O contributo que esta minha intervenção possa eventualmente ter para uma análise mais profunda do problema situa-se apenas na prática do que se tem seguido naquela província, quer por uma intervenção directa do Governo, quer, paralelamente, pela intervenção do sentimento consciente de cada um perante um problema que a todos interessa. E ainda mais se considerarmos que o nivelamento das condições sociais de uma maioria beneficia o todo. E o todo está na própria Nação.

O que se tem feito, seja em que paralelo for do território nacional, abre perspectivas futuras à consolidação dos espaços interterritoriais e à mensagem multirracial que vimos difundindo em louvor da igualdade dos homens, filhos de Deus.

Vou agora entrar propriamente na essência do problema e terei necessariamente de me tornar um tanto fastidioso na narração da forma como vem sendo encarado e resolvido o problema habitacional das classes economicamente débeis em Angola.

Mas se o não fizesse por .essa forma, afigura-se-me que trairia o fundamental em benefício do superficial, o que não é compadecente com o interesse e a importância do problema, que se reveste ainda de aspectos que transcendem o tecto para se situar na promoção social dos que sob ele se acolhem.

De facto, são tantos os factores predeterminantes da conveniência de uma ou de outra solução habitacional que quem avisadamente deseja proceder terá de obter um resultado que não fira ou imponha, em benefício do conjunto, uma solução negativa no aspecto particular.

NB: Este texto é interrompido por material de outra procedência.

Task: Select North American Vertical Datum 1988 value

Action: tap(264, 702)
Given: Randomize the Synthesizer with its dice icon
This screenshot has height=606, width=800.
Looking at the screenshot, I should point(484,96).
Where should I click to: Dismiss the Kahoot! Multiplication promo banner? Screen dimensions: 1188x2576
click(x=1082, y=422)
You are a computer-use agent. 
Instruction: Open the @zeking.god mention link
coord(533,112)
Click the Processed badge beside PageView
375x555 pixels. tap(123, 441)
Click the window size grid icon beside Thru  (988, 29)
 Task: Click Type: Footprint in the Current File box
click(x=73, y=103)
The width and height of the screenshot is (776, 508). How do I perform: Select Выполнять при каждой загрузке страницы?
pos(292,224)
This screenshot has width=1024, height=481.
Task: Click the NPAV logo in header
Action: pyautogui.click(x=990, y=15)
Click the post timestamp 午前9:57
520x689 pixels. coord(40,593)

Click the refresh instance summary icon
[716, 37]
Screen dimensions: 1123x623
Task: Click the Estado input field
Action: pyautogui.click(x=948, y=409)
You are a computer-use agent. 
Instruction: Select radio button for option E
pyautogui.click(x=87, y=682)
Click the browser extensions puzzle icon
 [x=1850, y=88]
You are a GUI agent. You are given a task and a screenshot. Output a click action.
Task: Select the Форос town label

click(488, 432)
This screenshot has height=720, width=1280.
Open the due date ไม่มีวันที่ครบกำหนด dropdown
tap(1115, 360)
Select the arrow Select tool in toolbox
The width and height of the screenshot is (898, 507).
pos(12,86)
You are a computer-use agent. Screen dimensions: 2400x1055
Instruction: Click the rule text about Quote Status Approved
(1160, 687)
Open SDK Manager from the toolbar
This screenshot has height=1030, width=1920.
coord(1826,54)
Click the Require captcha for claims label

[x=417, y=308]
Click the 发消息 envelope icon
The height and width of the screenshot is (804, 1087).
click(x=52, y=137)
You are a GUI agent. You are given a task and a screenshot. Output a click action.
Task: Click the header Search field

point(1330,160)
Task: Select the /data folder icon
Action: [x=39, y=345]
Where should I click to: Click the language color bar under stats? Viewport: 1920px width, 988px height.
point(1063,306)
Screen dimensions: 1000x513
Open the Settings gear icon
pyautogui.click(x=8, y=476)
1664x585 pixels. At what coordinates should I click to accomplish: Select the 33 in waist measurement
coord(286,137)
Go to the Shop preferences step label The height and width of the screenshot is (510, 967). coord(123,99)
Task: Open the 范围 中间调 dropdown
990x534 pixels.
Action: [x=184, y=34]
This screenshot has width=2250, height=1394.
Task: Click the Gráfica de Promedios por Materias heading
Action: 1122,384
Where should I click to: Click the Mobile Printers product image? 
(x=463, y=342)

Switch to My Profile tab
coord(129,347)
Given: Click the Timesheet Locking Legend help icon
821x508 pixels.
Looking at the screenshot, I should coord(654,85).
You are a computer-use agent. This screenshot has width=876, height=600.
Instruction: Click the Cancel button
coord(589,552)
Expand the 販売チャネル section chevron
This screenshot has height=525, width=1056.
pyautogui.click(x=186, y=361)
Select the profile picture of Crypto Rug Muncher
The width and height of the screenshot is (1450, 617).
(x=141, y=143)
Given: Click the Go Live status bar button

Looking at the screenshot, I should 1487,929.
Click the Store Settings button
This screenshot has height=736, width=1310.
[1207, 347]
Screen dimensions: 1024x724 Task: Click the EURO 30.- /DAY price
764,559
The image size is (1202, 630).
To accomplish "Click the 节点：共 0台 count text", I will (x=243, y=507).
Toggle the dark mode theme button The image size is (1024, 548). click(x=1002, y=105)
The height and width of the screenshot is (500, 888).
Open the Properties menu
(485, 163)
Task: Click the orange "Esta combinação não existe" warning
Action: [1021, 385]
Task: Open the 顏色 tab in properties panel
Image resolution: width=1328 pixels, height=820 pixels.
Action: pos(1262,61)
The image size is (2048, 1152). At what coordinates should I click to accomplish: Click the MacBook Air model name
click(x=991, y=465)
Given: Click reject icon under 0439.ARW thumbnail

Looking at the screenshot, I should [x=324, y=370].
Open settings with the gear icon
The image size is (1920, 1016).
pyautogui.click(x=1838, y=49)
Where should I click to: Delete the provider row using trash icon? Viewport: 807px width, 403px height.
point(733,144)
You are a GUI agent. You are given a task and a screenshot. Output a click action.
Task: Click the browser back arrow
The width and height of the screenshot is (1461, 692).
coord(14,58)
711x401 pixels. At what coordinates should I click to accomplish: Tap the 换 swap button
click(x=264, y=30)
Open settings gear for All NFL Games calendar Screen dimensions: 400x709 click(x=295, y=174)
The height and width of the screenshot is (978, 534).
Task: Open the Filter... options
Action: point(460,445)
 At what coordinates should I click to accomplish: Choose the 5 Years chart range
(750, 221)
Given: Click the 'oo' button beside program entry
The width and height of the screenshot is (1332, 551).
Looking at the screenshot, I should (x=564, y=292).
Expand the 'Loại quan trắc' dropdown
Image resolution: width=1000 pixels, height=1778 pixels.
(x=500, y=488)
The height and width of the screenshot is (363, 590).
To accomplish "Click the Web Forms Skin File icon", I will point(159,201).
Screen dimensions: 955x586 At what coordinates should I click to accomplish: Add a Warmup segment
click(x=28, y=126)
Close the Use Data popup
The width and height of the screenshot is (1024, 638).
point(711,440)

Ocorre-me a este respeito que nem todos os tipos de habitação definitiva são aceites pelas massas rurais, e posso afirmá-lo, em obediência a uma experiência por mim vivida, porque há efectivamente fenómenos de ancestralidade tradicional que escapam, por todos os meios, à imposição de novos sistemas de convivência familiar. E tão importante é este aspecto do problema que o Governo da província determinou em 1962 um inquérito sobre a habitação, que foi levado a cabo pelo Instituto de Investigação Científica, e cujos resultados foram publicados. Como exemplo, apontarei que o estudo etnológico dos pescadores da ilha de Luanda impôs um tipo de construção definitiva adaptável ao seu tradicional viver.

Detenhamo-nos, pois, um pouco sobre os principais aspectos que o assunto reveste em Angola.

Embora em contraste com a tradição africana, a organização em cidades parece ser um dos fenómenos mais característicos da África de hoje.

Dadas as implicações sociológicas, políticas e económicas que reveste o movimento para as grandes cidades, o fenómeno assume no nosso ultramar particular significado perante a política de integração que se prossegue.

Este facto assume maior relevância se pensarmos que grande parte da população que se avoluma em volta das cidades é o produto de um desenraizamento tribal, com todos os seus problemas e ligado a formas primitivas de habitação.

O viver dessa gente representa um dos aspectos mais salientes da vida social das cidades, que o processo técnico do urbanismo não pode ignorar, dado o supremo objectivo nacional de simbiose racial e cultural em cidades plenamente integradas.

Dado que as nossas cidades no ultramar são plurirraciais pela natureza dos elementos em presença, há que tomar na devida conta o processo normal da transformação das cidades e proceder à sua estruturação, de modo que favoreça a evolução do grupo desenraizado, que, desligado do seu quadro de origem, carece de ser integrado em novo grupo social.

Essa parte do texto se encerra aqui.